Thursday, 15 September 2016

Tank!

“Victory in this war will belong to the belligerent who is the first to put a cannon on a vehicle capable of moving on all kinds of terrain”.
Colonel Jean-Baptiste Estienne, 24 August, 1914

Alphen, Netherlands. 15 September. At 0515 hours on the morning of 15 September, 1916 at Flens Courcelette in the Somme battlefield the air was rent by a sound new to the battlefield. The engines of 32, 29 ton British Mark I tanks of the Guards Division powered up to a crescendo before beginning their lumbering 3mph/4kph advance towards the German trenches. Seven tanks immediately broke down. The sight of 25 of these ‘monsters’ suddenly appearing out of the early autumn fog in which the Somme valley was swathed led some German troops to panic. However, as one would expect of the German Army, most did not. Although the British tanks, supported haphazardly by infantry, made some limited, initial gains once the shock had worn off the inevitable German counter-attacks negated much of the early advance.

Equally, for all that the attack failed to make the hoped for break-through this day a century ago marks the beginning of a new phase in manoeuvre warfare and the search for the right mix of speed, armour, firepower and effective strategic and tactical application of the tank that continues to this day. Indeed, even a quick glance would confirm the link between the caterpillar-tracked Mark I tank of 1916, and the advanced main battle tank of today.

One irony of the first British tanks was that they had been inspired by naval thinking of the time. First Lord of the Admiralty Winston Churchill was behind the idea of a ‘landship’, and even to this day ‘tankers’ use nautical terms such as ‘turret’ and ‘hatch’ etc. Indeed, the only reason they are called 'tanks' is that to mask their true purpose the workers at the agricultural machinery manufacturers in Lincoln where the Mark I was being developed were told they were ‘water tanks’ destined for Mesopotamia.

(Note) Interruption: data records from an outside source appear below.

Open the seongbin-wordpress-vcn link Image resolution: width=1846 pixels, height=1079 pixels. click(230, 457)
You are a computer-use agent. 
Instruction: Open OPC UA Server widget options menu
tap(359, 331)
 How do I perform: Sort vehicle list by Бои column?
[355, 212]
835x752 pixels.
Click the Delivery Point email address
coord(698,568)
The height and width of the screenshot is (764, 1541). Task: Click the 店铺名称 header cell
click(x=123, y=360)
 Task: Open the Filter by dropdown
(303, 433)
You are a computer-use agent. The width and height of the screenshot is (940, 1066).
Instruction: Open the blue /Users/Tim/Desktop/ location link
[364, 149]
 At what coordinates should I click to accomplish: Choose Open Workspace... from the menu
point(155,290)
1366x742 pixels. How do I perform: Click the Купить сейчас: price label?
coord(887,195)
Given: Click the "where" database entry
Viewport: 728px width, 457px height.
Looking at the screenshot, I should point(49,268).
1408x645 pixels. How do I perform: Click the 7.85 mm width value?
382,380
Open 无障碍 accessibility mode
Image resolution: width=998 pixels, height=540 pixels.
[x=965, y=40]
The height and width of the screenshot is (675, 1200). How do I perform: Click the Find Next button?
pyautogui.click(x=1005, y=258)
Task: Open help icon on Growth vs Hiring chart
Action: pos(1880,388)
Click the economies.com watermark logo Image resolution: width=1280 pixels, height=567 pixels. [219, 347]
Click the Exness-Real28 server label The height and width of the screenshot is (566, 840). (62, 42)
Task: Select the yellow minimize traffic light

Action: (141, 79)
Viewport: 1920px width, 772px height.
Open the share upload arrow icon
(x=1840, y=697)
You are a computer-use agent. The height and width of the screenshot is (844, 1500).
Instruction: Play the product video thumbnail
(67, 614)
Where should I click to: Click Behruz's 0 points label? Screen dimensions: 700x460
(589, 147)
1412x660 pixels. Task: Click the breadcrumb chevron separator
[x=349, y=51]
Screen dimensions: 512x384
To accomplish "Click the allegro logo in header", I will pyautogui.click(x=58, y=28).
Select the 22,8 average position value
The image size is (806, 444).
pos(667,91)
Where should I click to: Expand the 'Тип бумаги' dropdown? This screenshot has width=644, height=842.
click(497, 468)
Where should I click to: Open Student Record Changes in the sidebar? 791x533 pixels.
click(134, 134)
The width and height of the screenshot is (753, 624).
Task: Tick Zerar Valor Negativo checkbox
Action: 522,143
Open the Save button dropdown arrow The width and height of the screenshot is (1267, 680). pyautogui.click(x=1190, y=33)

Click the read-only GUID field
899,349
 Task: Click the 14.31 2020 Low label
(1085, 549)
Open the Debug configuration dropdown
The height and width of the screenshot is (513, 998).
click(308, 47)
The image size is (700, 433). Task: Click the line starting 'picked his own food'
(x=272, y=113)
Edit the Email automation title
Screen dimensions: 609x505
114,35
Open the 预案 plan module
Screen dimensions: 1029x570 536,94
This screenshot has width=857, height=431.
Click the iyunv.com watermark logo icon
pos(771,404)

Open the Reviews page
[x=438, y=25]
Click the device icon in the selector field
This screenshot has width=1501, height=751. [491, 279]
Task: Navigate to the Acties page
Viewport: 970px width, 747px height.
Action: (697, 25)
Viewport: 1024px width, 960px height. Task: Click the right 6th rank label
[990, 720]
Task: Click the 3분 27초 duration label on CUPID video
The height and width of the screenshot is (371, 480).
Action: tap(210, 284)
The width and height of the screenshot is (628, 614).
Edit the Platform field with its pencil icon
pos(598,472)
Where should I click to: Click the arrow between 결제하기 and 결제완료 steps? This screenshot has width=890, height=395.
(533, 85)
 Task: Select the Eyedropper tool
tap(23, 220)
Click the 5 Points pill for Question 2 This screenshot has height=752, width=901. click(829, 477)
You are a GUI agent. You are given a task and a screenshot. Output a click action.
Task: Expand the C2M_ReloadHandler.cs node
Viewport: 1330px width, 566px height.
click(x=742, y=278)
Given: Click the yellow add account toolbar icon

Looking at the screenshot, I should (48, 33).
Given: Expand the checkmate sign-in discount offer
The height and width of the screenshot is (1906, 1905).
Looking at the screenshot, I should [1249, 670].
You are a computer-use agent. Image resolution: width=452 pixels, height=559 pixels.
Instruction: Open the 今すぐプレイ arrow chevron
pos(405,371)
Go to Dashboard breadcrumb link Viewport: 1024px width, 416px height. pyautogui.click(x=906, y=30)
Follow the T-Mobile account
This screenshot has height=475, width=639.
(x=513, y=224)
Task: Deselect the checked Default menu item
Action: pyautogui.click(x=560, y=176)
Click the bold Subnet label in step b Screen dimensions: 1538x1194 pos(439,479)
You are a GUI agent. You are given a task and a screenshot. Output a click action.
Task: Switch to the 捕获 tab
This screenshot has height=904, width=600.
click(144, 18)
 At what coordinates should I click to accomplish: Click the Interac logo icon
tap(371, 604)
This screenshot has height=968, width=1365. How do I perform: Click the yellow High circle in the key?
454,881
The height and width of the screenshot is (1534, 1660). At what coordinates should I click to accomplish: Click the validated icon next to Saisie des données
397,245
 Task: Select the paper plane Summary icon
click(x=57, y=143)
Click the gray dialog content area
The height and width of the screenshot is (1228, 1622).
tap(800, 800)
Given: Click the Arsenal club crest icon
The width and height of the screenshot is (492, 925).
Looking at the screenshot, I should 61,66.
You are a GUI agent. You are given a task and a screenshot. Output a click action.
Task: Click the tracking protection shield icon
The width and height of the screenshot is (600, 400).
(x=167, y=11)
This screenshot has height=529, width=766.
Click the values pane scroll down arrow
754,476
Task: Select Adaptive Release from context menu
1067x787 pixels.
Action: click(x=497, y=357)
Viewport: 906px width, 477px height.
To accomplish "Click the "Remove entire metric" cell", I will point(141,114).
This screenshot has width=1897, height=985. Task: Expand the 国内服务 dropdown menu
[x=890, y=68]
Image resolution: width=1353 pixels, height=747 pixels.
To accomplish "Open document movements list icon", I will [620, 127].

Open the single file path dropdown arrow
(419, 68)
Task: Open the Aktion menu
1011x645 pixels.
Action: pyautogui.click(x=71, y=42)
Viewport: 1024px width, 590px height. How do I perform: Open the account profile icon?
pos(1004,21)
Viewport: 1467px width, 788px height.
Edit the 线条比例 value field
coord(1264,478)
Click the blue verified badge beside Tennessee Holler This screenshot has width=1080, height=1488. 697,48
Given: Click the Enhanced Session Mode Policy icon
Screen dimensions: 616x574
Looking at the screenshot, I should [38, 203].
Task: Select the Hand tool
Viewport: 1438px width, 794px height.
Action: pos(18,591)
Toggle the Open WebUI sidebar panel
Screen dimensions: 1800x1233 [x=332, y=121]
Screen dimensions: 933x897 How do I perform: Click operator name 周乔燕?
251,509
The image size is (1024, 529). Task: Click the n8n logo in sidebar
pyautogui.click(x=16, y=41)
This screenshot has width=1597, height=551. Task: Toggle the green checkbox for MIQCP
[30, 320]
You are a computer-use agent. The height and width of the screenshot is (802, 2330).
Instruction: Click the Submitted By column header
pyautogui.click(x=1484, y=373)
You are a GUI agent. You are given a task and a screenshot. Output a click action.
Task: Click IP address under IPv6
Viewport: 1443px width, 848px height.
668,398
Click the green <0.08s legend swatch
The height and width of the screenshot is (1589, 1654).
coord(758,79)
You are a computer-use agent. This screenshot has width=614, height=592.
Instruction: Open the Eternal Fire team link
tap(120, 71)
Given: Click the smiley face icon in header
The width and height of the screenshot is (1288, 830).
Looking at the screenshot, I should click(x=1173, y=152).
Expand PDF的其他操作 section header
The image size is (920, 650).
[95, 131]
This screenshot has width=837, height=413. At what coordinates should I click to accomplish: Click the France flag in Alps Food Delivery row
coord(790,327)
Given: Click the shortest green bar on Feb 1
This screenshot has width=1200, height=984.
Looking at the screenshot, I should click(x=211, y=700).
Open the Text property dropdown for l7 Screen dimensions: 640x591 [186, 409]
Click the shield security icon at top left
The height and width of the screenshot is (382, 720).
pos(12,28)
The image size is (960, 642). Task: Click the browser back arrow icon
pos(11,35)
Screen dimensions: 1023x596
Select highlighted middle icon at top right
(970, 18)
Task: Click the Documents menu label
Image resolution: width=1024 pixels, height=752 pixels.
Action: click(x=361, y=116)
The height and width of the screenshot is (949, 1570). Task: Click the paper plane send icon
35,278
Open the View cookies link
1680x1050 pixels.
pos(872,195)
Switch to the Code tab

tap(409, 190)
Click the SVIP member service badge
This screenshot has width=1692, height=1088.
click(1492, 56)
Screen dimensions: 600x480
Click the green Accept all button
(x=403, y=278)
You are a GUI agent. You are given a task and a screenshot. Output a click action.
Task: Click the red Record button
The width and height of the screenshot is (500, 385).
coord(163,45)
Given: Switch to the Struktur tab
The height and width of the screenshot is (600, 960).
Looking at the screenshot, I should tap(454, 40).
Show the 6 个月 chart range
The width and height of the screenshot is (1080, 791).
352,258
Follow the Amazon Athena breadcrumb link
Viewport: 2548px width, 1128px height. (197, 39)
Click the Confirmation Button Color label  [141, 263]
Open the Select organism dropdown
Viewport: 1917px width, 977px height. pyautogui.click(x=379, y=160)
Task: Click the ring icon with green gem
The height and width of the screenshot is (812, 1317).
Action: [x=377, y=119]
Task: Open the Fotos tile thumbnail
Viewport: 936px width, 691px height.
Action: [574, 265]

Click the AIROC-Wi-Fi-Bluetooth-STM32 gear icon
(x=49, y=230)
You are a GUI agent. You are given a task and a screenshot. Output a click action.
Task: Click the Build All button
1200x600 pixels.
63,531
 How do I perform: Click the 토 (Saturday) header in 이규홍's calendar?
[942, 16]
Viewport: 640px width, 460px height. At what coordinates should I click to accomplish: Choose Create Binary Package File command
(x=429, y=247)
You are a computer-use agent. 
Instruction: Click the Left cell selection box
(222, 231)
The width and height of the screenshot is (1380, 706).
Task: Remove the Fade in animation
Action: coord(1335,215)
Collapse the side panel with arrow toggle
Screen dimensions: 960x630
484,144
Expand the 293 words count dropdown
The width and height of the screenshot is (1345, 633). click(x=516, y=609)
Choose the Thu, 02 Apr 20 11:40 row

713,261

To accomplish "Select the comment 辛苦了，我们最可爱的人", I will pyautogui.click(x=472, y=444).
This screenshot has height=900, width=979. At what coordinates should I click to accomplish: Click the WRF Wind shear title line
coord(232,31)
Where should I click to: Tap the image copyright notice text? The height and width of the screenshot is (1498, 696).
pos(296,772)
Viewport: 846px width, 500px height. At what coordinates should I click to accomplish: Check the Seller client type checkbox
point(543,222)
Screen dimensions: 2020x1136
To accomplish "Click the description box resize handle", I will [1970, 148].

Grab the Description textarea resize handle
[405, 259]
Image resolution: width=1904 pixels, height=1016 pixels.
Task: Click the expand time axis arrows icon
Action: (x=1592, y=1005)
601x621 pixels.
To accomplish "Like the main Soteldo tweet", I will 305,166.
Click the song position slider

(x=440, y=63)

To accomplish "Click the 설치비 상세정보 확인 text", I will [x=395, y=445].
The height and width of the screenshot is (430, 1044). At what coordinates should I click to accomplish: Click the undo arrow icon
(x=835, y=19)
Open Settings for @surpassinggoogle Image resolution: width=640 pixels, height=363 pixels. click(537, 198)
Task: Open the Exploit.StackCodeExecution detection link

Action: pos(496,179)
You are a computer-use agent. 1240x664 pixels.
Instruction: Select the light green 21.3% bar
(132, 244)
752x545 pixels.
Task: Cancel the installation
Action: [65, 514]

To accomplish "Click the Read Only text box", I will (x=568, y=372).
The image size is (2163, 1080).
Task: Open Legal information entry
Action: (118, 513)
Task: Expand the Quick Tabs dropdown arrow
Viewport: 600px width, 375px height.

The problem with the Mark I was reliability. It had been originally intended that 59 tanks would take part in operations on 15 September, but 27 of the tanks were non-operational. This was mainly due to problems with their experimental 105 bhp Foster-Daimler-Knight engines. Of the 25 tanks which made it into action they were divided into ‘male’ tanks, armed with two quick-firing 6 pound Hotchkiss cannons, and ‘female’ tanks armed with four Vickers .303 calibre machine guns.

Although the first use of tanks in action by the British undoubtedly came as a complete surprise to the Germans several countries were developing similar systems at the time. Indeed, perhaps the first real tank was developed not by the British but by Austria-Hungary, although Vienna’s ‘tank’ never made it beyond the prototype stage.

It was not until April 1918 that the first tank-on-tank battle took place at the Second Battle of Villiers-Bretonneux when three British Mark V tanks encountered three enormous German A7V tanks, each with a crew of 30. In what proved to be perhaps the slowest battle in modern military history it was eventually the solitary British ‘male’ tank which successfully struck its German enemy and forced the A7Vs to withdraw.

However, it was dawn on 8 August, 1918 at the Battle of Amiens that the tank began to be used to real effect. One of the most innovative of British commanders General Sir Henry Rawlinson had commanded Fourth Army at the Somme and had seen the potential of the tank. On what German commander General Erich Ludendorff called ‘the black day of the German Army” Rawlinson for the first time used air power, infantry and massed tanks in close order to punch a hole through the defences of over-extended German forces. What followed thereafter was a fighting German retreat that would continue to the Armistice in November 1918. The tank had come of age.

It was German commanders such as Guderian and Rommel, and Russian thinkers such as Tukhachevsky, who saw the real potential of the tank during the interbellum and properly exploited Rawlinson’s August 1918 lessons. The result was the Blitzkrieg tactics unleashed by Nazi Germany on Poland in 1939, France and the Low Countries in 1940, and on the Soviet Union in 1941. In the inter-war years the British once again retreated behind the wall of the Royal Navy, whilst the French went down the tactical dead-end of that ultimate World War One trench, the Maginot Line. The idea of static defence-in-depth had by and large been abandoned by the Germans as a concept of warfare as early as 1918 with the destruction of the Hindenburg Line.
       
Perhaps it is best to leave the last word on the tank action at Flers Courcelette to Winston Churchill. “My poor ‘land battleships’ have been let off prematurely on a petty scale…This priceless conception, containing, if used in its integrity and on a sufficient scale, the certainty of a great and brilliant victory, was revealed to the Germans for the mere purpose of taking a few ruined villages”.